**Written tasks:**
- 1) Reproduce the passage on the PDP-11 machines below, starting with "The Micro/PDP-11 series" and going on through "and the backplane.".
- 2) Write the next part of the passage on the PDP-11 machines that comes below, picking up after its last sentence.

The Micro/PDP-11 series of machines was extended with the introduction of increasingly powerful processors, 11/53, 11/73, 11/83 and 11/93. This latter processor had a performance almost equalling that of DIGITAL's standard, the VAX11/780.
Inventory No: 0016
Serial No: AG14737
The PDP-11/03. There were two common processor options, dual height and quad height modules. This example has the LSI-11/2 processor, M7270, a dual height module. Below this are two M8047 CA modules, these are 16KW RAM with two serial lines each. The fourth module is M8029, an RX02 (dual 8" floppy disk) controller.
PDP-11/03 - Modules and the backplane.
Looking straight into the rear of the case and the eight slot backplane.
There are two basic PDP-11/03 processor types, dual height and quad height. However, there are many sub-variants of these two basic types. The quad height module illustrated above is M7264 YA, the KD-11H processor. This has no memory fitted on board. Some variants have 4K words of MOS memory fitted in the space the right of the processor chips. The dual height module is an M7270, the KD11-HA LSI-11 CPU.
PDP-11/03 - Q-Bus Backplane.

**Given data:**
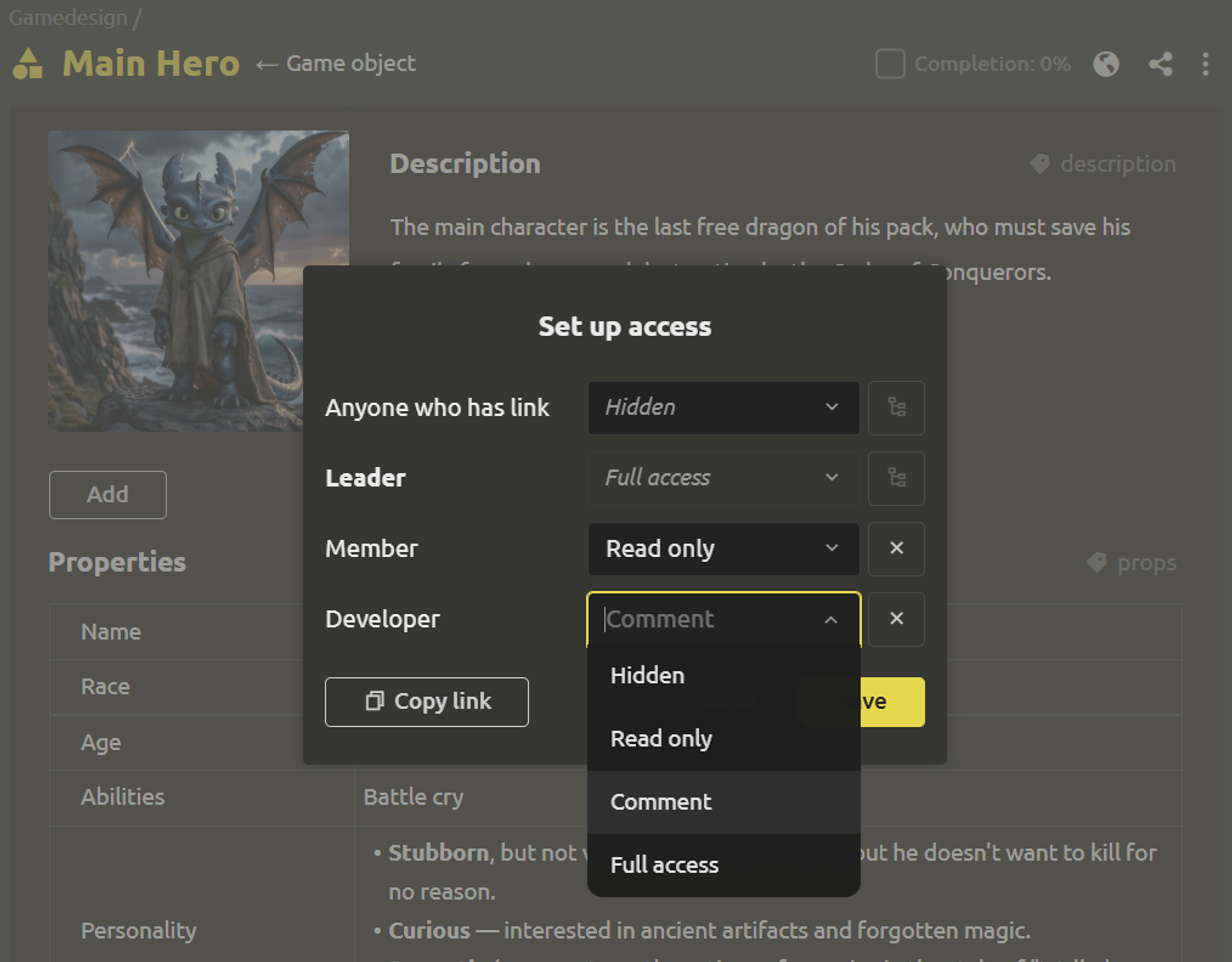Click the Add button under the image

==

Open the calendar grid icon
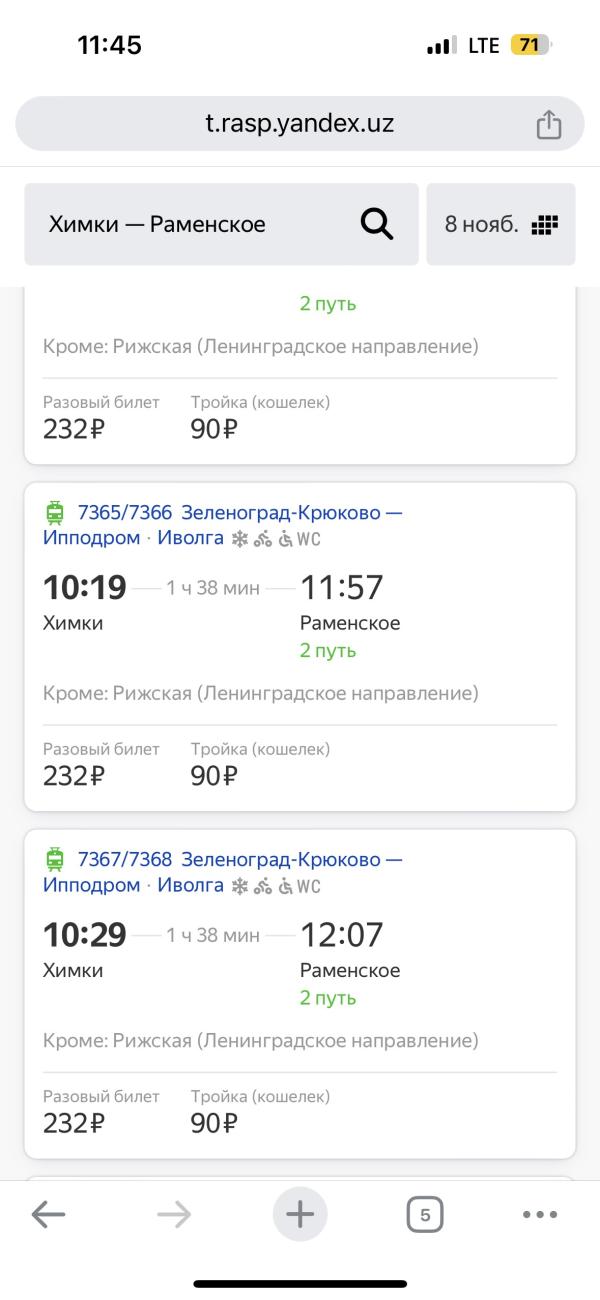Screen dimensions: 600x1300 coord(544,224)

**Task-by-task results:**
- 1)
The Micro/PDP-11 series of machines was extended with the introduction of increasingly powerful processors, 11/53, 11/73, 11/83 and 11/93. This latter processor had a performance almost equalling that of DIGITAL's standard, the VAX11/780.
Inventory No: 0016
Serial No: AG14737
The PDP-11/03. There were two common processor options, dual height and quad height modules. This example has the LSI-11/2 processor, M7270, a dual height module. Below this are two M8047 CA modules, these are 16KW RAM with two serial lines each. The fourth module is M8029, an RX02 (dual 8" floppy disk) controller.
PDP-11/03 - Modules and the backplane.

- 2)
The Q-Bus is implimented as a familiar DIGITAL plug-in unit. However, it differs from from, say the OMNIBUS in that the bus only occupies the two leftmost slots (A and B). The slots on the right (C and D) are used for inter-module connection.
PDP-11/03 - Q-Bus Backplane connection details.
The rear of the Q-Bus connector, showing the circuit layout. (The bus is on the right and the 'C-D' interconnect on the left.
PDP-11/03 - Backplane and card-frame.
The unit with the circuit boards removed. This clips onto the base of the computer and the power supply attaches to the backplane to form the front of the computer. Two fans are fitted to the side of this unit to provide cooling air for the modules and for the power supply unit.
PDP-11/03 - Power Supply
The power supply; this provides +5V and +12 volts.